--- START OF Material for this exercise ---

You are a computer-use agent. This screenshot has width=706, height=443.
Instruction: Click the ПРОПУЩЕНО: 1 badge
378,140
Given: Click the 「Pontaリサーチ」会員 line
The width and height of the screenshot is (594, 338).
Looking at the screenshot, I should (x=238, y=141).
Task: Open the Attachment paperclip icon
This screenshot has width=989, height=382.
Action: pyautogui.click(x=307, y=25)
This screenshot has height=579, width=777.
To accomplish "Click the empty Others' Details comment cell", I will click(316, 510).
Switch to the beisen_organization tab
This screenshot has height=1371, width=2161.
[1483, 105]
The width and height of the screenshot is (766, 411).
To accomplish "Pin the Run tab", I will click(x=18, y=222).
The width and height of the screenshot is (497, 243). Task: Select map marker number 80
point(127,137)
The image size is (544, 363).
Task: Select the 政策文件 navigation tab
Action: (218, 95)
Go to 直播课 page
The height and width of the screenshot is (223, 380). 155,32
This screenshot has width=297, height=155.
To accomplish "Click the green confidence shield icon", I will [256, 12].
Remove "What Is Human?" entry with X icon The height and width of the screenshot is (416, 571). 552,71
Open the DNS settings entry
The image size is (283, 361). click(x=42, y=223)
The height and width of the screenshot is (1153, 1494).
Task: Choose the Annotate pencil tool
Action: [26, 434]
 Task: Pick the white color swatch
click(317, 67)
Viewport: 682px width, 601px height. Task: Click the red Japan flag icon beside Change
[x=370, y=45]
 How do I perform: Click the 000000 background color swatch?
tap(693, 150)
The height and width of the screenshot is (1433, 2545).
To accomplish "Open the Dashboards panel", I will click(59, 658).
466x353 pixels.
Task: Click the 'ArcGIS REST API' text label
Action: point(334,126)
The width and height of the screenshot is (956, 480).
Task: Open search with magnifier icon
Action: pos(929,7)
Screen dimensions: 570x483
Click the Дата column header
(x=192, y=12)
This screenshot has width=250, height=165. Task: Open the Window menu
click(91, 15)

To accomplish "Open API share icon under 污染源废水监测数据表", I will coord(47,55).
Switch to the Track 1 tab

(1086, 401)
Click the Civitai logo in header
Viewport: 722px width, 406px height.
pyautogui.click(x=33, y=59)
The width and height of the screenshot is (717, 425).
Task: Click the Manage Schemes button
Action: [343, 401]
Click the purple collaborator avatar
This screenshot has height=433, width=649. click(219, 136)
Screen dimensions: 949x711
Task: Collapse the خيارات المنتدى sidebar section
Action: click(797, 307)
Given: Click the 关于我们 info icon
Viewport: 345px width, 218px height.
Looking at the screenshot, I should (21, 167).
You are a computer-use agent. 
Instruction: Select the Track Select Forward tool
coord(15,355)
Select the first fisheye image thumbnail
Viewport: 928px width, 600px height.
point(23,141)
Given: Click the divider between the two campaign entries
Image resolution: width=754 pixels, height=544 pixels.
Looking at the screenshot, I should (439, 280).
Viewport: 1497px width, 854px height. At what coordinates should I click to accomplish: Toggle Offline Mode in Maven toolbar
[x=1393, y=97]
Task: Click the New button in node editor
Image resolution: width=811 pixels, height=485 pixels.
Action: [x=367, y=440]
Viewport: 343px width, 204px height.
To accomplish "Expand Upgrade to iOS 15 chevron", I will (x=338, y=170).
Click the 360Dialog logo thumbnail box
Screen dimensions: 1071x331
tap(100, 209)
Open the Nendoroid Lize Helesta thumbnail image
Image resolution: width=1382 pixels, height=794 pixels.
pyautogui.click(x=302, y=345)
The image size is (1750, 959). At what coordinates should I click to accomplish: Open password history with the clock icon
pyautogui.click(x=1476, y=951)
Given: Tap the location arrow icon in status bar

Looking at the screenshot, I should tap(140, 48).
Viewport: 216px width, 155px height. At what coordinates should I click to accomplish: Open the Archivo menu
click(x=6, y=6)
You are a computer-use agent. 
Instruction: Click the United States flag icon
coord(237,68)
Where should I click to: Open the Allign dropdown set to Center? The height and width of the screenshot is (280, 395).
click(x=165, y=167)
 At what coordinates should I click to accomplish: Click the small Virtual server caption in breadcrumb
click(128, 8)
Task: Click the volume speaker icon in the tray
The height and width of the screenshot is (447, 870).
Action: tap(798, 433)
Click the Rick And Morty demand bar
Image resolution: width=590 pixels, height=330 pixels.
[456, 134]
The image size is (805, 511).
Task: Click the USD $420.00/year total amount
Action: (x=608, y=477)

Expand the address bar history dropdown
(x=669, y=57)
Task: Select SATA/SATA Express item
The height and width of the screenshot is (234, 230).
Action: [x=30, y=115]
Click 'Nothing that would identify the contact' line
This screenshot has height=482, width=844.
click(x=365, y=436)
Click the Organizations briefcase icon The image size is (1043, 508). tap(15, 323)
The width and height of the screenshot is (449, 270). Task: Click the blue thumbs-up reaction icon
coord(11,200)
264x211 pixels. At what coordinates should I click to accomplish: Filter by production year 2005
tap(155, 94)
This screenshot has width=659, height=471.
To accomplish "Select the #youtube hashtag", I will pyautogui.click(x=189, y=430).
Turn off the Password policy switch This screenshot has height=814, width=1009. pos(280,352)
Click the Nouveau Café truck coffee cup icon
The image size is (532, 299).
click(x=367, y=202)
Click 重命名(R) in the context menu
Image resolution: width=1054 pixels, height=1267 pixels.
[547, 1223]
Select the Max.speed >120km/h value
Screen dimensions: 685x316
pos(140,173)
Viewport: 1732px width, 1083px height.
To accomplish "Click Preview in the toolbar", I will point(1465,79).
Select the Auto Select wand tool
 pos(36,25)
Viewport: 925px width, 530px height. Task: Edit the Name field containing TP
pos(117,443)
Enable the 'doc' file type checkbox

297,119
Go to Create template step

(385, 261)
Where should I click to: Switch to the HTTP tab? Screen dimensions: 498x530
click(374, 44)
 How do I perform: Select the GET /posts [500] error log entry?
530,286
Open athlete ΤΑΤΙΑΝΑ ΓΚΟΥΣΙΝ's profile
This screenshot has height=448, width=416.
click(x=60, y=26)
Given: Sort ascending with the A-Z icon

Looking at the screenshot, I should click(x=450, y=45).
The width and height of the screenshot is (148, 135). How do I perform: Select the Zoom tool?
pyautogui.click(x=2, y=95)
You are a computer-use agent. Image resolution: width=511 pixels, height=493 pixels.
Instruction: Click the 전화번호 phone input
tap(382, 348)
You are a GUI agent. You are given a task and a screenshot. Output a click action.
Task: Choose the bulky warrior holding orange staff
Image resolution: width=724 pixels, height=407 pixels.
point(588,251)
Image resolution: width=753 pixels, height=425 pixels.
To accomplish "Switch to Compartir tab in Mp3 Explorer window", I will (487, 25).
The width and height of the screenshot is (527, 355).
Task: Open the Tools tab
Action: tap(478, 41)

--- END OF Material for this exercise ---

→ What the exercise asks: Can you rewrite the listing, everything from the line containing "This screenshot has width=250, height=165." down to the line containing "Looking at the screenshot, I should (439, 280).", with "Viewport" replaced by "Display" and nothing else changed?

→ Solution to this exercise:
This screenshot has width=250, height=165. Task: Open the Window menu
click(91, 15)

To accomplish "Open API share icon under 污染源废水监测数据表", I will coord(47,55).
Switch to the Track 1 tab

(1086, 401)
Click the Civitai logo in header
Display: 722px width, 406px height.
pyautogui.click(x=33, y=59)
The width and height of the screenshot is (717, 425).
Task: Click the Manage Schemes button
Action: [343, 401]
Click the purple collaborator avatar
This screenshot has height=433, width=649. click(219, 136)
Screen dimensions: 949x711
Task: Collapse the خيارات المنتدى sidebar section
Action: click(797, 307)
Given: Click the 关于我们 info icon
Display: 345px width, 218px height.
Looking at the screenshot, I should (21, 167).
You are a computer-use agent. 
Instruction: Select the Track Select Forward tool
coord(15,355)
Select the first fisheye image thumbnail
Display: 928px width, 600px height.
point(23,141)
Given: Click the divider between the two campaign entries
Image resolution: width=754 pixels, height=544 pixels.
Looking at the screenshot, I should (439, 280).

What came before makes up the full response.